I haven’t done much with the original Stylophones – but these should be even easier, as the resistors which fix the pitches of the notes are exposed, and it should be possible to do things to these without too much trouble.

The biggest problem with the original and ‘New Sound’ Stylophones is likely to be the cost. Since these are sought after by collectors, they can fetch rather higher prices than you might want to pay for something which you intend to experiment on!

Many stars – other than Rolf Harris himself – have been publicly associated with the Stylophone. You can read about these on the Stylophone page in the Wikipedia at http://en.wikipedia.org/wiki/Stylophone, and see pictures of them on Stylophonica, ‘the official home of the Stylophone’ at www.stylophonica.com. You can also learn more of the history of the Stylophone at www.stylophone.ws (or www.stylophone.fsnet.co.uk), the Stylophone Collectors Information Site; buy a vintage Stylophone at www.stylophone.com, the Stylophone Sales Center; or even make your own Stylophone at www.instructables.com/id/A-Stylophone!

You will also find out about the mighty Stylophone 350S, much larger than the ordinary Stylophone, with two styluses (styli?), more notes, more tones and a cunning light-sensitive filter/vibrato control. This also went out of production in the 1970s and has not so far been revived.

Stylophone 350s

These machines – wonderful thought they are, as you can see – can be seriously expensive, and you would probably want to think twice about having a go at the electronics in it without knowing what you were doing.
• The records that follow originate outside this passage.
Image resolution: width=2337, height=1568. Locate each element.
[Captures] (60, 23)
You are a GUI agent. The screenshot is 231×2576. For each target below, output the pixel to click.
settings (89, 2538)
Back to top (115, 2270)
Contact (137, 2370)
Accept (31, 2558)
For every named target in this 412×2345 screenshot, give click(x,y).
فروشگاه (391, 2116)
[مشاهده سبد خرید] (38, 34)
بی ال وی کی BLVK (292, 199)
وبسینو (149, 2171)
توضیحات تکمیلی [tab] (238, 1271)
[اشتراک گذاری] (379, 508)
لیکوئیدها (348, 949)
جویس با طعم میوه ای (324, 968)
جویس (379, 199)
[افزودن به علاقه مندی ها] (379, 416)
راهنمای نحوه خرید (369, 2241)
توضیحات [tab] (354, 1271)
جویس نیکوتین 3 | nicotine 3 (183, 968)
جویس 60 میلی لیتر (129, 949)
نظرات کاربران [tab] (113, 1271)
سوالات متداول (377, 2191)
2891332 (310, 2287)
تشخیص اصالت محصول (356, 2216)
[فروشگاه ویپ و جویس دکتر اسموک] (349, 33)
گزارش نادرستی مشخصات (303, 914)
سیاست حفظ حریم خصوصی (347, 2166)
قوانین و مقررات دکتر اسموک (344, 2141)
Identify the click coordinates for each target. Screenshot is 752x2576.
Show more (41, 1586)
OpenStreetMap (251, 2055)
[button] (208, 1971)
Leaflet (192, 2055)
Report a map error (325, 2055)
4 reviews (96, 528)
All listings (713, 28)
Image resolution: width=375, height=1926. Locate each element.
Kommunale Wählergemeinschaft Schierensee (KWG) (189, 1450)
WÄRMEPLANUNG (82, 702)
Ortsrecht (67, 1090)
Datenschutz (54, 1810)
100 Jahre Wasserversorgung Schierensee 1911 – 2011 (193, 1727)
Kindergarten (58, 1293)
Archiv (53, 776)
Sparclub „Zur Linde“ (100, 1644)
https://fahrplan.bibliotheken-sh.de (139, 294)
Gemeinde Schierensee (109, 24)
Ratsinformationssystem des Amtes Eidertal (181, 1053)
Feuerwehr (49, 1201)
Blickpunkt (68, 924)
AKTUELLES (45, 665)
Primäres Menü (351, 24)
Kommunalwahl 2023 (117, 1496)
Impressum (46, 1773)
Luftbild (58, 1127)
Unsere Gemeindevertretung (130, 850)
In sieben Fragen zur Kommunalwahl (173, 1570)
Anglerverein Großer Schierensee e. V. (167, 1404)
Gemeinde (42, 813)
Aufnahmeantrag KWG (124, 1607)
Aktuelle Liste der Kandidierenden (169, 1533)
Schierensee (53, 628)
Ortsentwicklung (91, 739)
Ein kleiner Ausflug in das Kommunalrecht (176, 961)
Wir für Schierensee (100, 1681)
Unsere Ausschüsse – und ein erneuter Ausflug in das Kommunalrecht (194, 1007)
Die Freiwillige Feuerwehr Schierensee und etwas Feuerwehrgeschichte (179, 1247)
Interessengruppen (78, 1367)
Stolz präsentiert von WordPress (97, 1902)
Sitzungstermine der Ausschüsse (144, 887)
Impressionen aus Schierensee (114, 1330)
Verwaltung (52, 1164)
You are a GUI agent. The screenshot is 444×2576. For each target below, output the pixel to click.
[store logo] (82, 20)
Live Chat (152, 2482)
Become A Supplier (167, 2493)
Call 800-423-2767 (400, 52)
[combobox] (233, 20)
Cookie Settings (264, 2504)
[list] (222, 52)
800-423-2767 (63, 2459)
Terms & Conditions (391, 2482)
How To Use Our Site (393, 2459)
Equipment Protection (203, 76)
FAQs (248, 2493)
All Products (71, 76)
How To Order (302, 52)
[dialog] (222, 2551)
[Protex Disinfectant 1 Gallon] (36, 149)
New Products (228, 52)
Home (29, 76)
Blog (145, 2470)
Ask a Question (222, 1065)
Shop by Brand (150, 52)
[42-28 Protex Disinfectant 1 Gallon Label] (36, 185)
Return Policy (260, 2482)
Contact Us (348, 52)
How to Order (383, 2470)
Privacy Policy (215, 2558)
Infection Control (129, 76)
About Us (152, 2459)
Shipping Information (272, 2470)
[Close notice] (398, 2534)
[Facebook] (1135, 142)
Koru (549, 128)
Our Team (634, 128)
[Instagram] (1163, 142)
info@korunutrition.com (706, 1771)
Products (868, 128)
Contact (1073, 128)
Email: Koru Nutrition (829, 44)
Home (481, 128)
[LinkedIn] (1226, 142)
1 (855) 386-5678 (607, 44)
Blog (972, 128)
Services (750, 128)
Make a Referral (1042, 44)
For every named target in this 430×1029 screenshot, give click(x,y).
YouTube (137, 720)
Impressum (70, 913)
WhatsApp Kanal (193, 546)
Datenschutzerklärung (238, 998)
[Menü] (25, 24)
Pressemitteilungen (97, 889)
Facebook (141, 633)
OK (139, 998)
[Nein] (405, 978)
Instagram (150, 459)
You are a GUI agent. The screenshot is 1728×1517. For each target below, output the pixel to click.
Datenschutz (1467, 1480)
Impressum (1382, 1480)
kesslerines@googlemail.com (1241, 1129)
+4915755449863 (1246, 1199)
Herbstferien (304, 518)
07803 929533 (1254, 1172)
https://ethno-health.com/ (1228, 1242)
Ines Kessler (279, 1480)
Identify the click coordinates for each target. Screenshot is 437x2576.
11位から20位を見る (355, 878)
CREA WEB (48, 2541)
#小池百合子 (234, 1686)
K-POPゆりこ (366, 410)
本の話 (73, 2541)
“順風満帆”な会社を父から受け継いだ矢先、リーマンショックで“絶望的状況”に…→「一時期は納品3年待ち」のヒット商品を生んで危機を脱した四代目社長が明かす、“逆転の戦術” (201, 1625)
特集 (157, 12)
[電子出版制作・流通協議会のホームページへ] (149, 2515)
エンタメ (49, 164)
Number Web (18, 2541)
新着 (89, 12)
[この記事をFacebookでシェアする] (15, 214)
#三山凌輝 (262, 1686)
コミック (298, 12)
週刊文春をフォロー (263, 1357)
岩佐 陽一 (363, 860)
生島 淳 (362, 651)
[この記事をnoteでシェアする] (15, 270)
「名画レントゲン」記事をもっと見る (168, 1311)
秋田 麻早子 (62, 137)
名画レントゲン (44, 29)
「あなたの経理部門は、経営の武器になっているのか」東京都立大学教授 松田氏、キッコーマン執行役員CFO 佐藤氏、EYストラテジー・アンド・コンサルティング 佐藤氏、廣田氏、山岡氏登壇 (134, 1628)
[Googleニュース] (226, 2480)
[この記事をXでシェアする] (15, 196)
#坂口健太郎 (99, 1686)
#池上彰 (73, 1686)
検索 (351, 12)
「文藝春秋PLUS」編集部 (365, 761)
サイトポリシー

Having said that, like the conventional Stylophones of the period, the electronics will be relatively straightforward compared to modern devices. A bit like cars, really – in the old days it was much easier for the amateur home mechanic to sort out engine problems: nowadays, there’s very little you can do. The 350S has many different ‘voices’ and that intriguing photocell circuit . . . there’s got to be some scope there.

A new type of Stylophone that has appeared in recent years is the Stylophone Beatbox: a drum machine playable – of course! – by means of a stylus, including percussion, vocal percussion and bass sounds, and able to record and replay sequences. I have some functioning ones, which may also be good for circuit-bending, and some non-functioning ones from which the attractive circular playing surface should be useful for other projects.

stylophone_beatbox

I used the case and the keyboard PCB of one of these for a Stylophone project, but not the sound-producing electronics as there were faults with the ones I acquired which I couldn’t fix.

Dübreq’s website at www.dubreq.com suggests there are more Stylophone products in the pipeline, but none, at the time of writing have appeared. Some other websites have been advertising the imminent arrival of the ‘Stylophone Remixxer’, but I’m not aware of any genuine sighting of such an object.